Hopefully he can. For Miller is now a metaphor, not of steely resolve, but of pain and loss. He is a reminder of how war can destroy even those it does not kill. How it leaves behind a trail of victims, whether they are Iraqi civilians or a kid from the Kentucky hills.
Miller is proof that not all wounds received in combat can be seen by the naked eye.
Icons and Villains
Jessica Lynch
US army supply clerk Lynch, now 23, was rescued by US special forces after being captured by Iraqis during the invasion in 2003. The first American successfully rescued since 1945 - and the first ever woman - she became a symbol of American martial heroism, but has since become a metaphor for government manipulation of the media after conflicting accounts emerged as to how and why she was rescued so dramatically from a civilian hospital.

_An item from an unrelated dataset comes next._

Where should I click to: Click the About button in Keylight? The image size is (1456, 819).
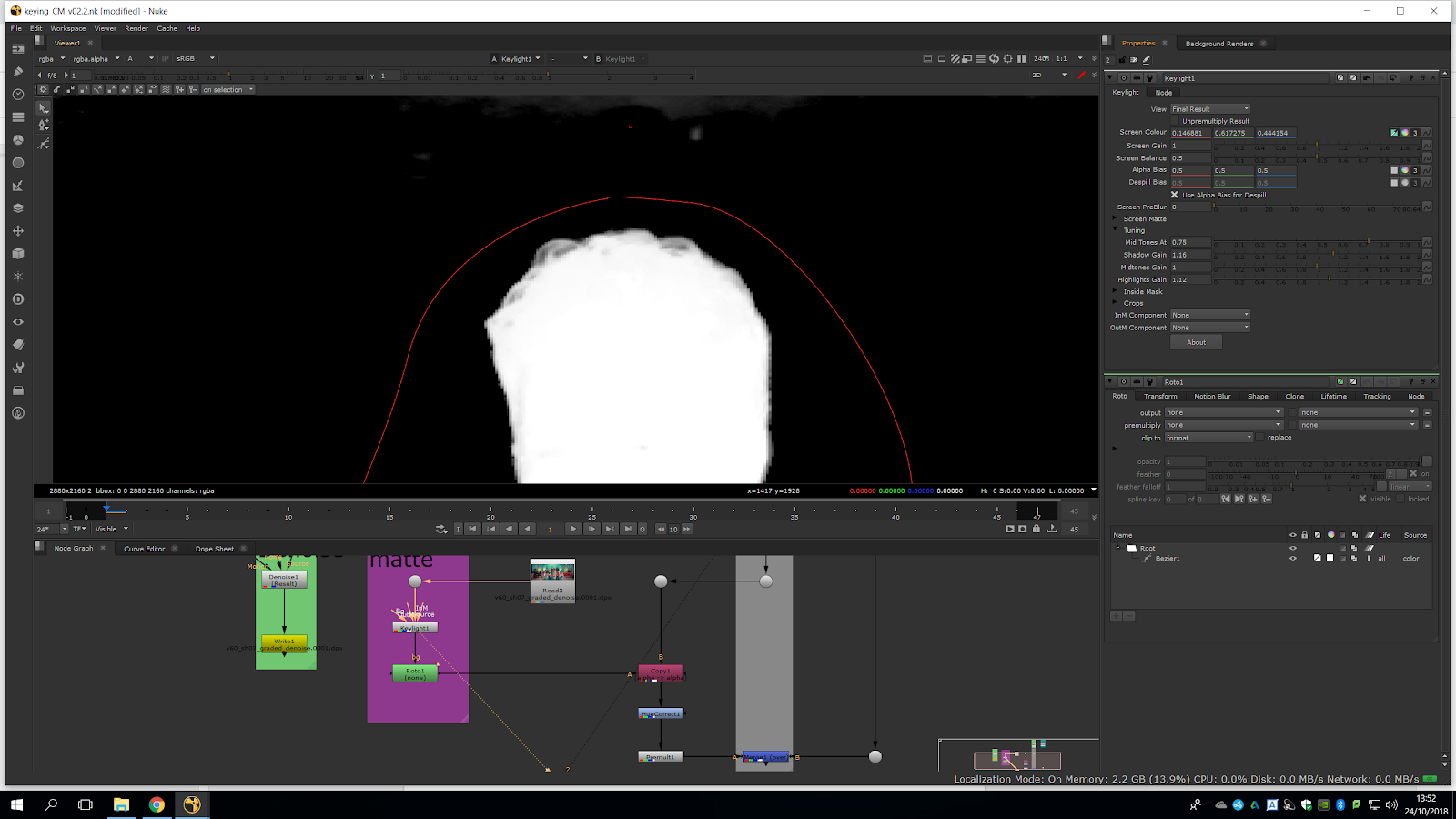click(1196, 342)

Debate mainly centred on whether Lynch was actually being held prisoner at all. She had been well treated by Iraqi doctors, and it is believed that no Iraqi soldiers were present in the hospital when it was raided by US forces. The military was later accused of treating the doctors like enemy forces and causing unnecessary damage to the clinic.
Pat Tillman
A professional American football star who abandoned fame and riches to join the elite Army Rangers, only to be killed in action, Tillman became a symbol of the self-sacrificing hero. However, when it emerged that his death had been caused by friendly fire, he became a symbol of the army's cynicism in exploiting the loss of one of its own soldiers. A series of investigations into his death has left many questions unanswered and lingering suspicions that the full truth has yet to emerge.
Lynndie England
The young woman soldier featured in photographs exposing the Abu Ghraib prisoner abuse scandal, notably a photograph showing her with an Iraqi prisoner on the end of a leash. At first seen as a symbol of American military brutality, she became viewed as a scapegoat after she was convicted of criminal behaviour while senior officers largely escaped blame. England came from an impoverished background in West Virginia and that background has fuelled attacks on army recruitment policies. Those who defended the military saw the attack on the young soldier as an example of unpatriotic and elitist behaviour. England has thus also come to symbolise a growing political and social divide in America.
The Abu Ghraib Man
The figure of a hooded man standing on a box and apparently attached to electrodes became an iconic image throughout the world, especially in the Middle East. Several papers, including the New York Times, identified him as a man called Ali Shalal Qaissi, but his true identity remains in doubt and the NYT has since retracted its story. Many Americans now regard the picture as a symbol of anti-American, anti-Bush media bias. It has also been used to recall the way in which Vietnam was lost on the home front and to draw parallels suggesting that the Iraq war may be lost in the same way.